◆ **YOUR INSTRUCTIONS**
Render each of the rows below as one string in a JSON list, skipping any blank lines.

++++ EXERCISE MATERIAL

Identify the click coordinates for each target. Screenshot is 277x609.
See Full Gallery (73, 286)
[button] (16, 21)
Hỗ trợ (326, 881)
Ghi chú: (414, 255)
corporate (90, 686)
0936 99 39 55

++++++++

◆ **FULL RESPONSE**
[
  "Identify the click coordinates for each target. Screenshot is 277x609.",
  "See Full Gallery (73, 286)",
  "[button] (16, 21)",
  "Hỗ trợ (326, 881)",
  "Ghi chú: (414, 255)",
  "corporate (90, 686)",
  "0936 99 39 55"
]